The reason this was further investigated was that their results and data were consistent and repeatable, even though it went against tests by others and theory.
Yes eventually it was proven they messed up with their test environment, but it was only further studied-analysed by other scientist (who do not like wasting time and resources) due to the fact the original scientists managed to create a situation that was consistent and repeatable for them.

Cheers

 

[Andrew Lauritzen]

Guys I hate to throw a wet blanket on this (I'm sort of amused that we have people messing around with GPUView voluntarily in their spare time ), but I think it's time to ask what the point in this exercise is? As a few people have sort of argued on the previous page, none of the results from synthetic workloads are going to generalize to "real" workloads here, as by its very nature this is all completely workload and architecture dependent. Trying to drill into specifics of the implementation on one piece of hardware (reverse engineering) is interesting from a curiosity point of view, but don't be under the illusion that these tests are going to be predictive of real workload performance, or even that one "real" async compute workload is going to be predictive of another. It's roughly like saying that one architecture is "good at compute" or some similarly general/meaningless statement.

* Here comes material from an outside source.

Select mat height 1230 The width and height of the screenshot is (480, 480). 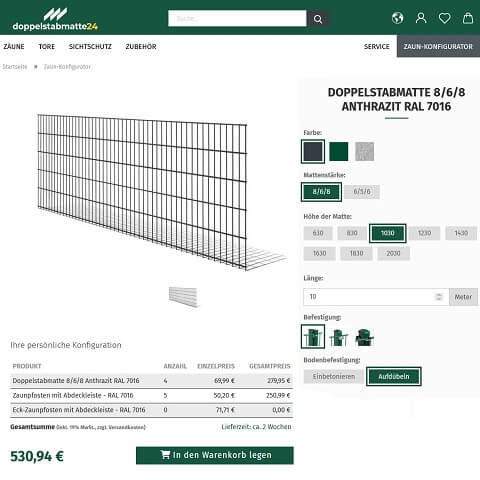click(424, 233)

Of course I don't realistically expect people to stop digging - as it is sort of fun - but just keep the limitations of this data in perspective and remember that fanboys all across the internet like to grab bits of data out of context from here to support whatever preconceived notions or brand loyalty they have Let's not be those folks here at least.

 

[Jawed]

Yeah, we should stop discussing stuff in a bid to learn how GPUs work because some idiots on a forum far away are going to misinterpret it.

 

[Andrew Lauritzen]

Yeah, we should stop discussing stuff in a bid to learn how GPUs work because some idiots on a forum far away are going to misinterpret it.

That's not what I said; in fact I explicitly said it's fun to reverse engineer I'm just cautioning against drawing any broader conclusions or predictions from these sorts of tests. They fundamentally cannot be predictive of how various implementations might behave in other workloads (or on other dates/drivers ). That's my only real point.

 

[lanek]

Yeah, we should stop discussing stuff in a bid to learn how GPUs work because some idiots on a forum far away are going to misinterpret it.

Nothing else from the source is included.